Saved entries
= = = = = = =
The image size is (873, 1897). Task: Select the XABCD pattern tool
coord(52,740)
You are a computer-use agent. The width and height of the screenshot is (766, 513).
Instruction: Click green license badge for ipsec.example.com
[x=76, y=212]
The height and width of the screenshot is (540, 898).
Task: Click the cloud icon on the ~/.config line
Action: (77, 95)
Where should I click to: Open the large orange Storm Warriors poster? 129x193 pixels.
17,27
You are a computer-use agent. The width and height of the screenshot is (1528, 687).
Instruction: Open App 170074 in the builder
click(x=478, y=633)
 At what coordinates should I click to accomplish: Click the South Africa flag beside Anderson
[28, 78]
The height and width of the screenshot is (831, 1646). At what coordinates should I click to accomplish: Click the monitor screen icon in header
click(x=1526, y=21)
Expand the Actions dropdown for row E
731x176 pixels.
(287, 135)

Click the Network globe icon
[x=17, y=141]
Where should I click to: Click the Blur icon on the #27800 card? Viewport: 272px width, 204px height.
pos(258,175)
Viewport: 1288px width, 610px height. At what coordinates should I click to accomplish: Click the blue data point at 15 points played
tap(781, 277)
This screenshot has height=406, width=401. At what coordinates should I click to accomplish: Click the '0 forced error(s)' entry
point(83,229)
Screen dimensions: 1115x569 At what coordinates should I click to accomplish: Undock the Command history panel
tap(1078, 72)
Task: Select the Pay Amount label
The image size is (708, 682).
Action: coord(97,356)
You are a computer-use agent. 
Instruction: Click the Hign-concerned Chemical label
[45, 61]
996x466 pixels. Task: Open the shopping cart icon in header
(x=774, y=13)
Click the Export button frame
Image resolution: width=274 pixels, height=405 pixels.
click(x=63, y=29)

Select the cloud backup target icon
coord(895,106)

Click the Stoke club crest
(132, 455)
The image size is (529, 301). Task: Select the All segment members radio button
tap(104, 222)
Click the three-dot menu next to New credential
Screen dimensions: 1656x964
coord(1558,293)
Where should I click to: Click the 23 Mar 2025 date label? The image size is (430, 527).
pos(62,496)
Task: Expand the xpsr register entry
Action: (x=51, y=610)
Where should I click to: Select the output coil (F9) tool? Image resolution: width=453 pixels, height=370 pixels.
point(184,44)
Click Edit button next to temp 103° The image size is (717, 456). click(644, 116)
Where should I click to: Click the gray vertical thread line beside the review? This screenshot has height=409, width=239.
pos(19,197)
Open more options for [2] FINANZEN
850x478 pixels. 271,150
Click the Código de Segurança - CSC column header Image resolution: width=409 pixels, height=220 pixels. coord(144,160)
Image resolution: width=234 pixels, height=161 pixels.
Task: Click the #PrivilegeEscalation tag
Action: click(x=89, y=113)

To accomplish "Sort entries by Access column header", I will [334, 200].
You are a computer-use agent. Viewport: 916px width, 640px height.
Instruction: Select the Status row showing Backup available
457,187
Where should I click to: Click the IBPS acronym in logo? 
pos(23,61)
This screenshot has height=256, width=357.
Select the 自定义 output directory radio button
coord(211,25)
= = = = = = =
• **Action item**
Please repeat the data in full so that nothing differs from the original.

• **Exercise result**
The image size is (873, 1897). Task: Select the XABCD pattern tool
coord(52,740)
You are a computer-use agent. The width and height of the screenshot is (766, 513).
Instruction: Click green license badge for ipsec.example.com
[x=76, y=212]
The height and width of the screenshot is (540, 898).
Task: Click the cloud icon on the ~/.config line
Action: (77, 95)
Where should I click to: Open the large orange Storm Warriors poster? 129x193 pixels.
17,27
You are a computer-use agent. The width and height of the screenshot is (1528, 687).
Instruction: Open App 170074 in the builder
click(x=478, y=633)
 At what coordinates should I click to accomplish: Click the South Africa flag beside Anderson
[28, 78]
The height and width of the screenshot is (831, 1646). At what coordinates should I click to accomplish: Click the monitor screen icon in header
click(x=1526, y=21)
Expand the Actions dropdown for row E
731x176 pixels.
(287, 135)

Click the Network globe icon
[x=17, y=141]
Where should I click to: Click the Blur icon on the #27800 card? Viewport: 272px width, 204px height.
pos(258,175)
Viewport: 1288px width, 610px height. At what coordinates should I click to accomplish: Click the blue data point at 15 points played
tap(781, 277)
This screenshot has height=406, width=401. At what coordinates should I click to accomplish: Click the '0 forced error(s)' entry
point(83,229)
Screen dimensions: 1115x569 At what coordinates should I click to accomplish: Undock the Command history panel
tap(1078, 72)
Task: Select the Pay Amount label
The image size is (708, 682).
Action: coord(97,356)
You are a computer-use agent. 
Instruction: Click the Hign-concerned Chemical label
[45, 61]
996x466 pixels. Task: Open the shopping cart icon in header
(x=774, y=13)
Click the Export button frame
Image resolution: width=274 pixels, height=405 pixels.
click(x=63, y=29)

Select the cloud backup target icon
coord(895,106)

Click the Stoke club crest
(132, 455)
The image size is (529, 301). Task: Select the All segment members radio button
tap(104, 222)
Click the three-dot menu next to New credential
Screen dimensions: 1656x964
coord(1558,293)
Where should I click to: Click the 23 Mar 2025 date label? The image size is (430, 527).
pos(62,496)
Task: Expand the xpsr register entry
Action: (x=51, y=610)
Where should I click to: Select the output coil (F9) tool? Image resolution: width=453 pixels, height=370 pixels.
point(184,44)
Click Edit button next to temp 103° The image size is (717, 456). click(644, 116)
Where should I click to: Click the gray vertical thread line beside the review? This screenshot has height=409, width=239.
pos(19,197)
Open more options for [2] FINANZEN
850x478 pixels. 271,150
Click the Código de Segurança - CSC column header Image resolution: width=409 pixels, height=220 pixels. coord(144,160)
Image resolution: width=234 pixels, height=161 pixels.
Task: Click the #PrivilegeEscalation tag
Action: click(x=89, y=113)

To accomplish "Sort entries by Access column header", I will [334, 200].
You are a computer-use agent. Viewport: 916px width, 640px height.
Instruction: Select the Status row showing Backup available
457,187
Where should I click to: Click the IBPS acronym in logo? 
pos(23,61)
This screenshot has height=256, width=357.
Select the 自定义 output directory radio button
coord(211,25)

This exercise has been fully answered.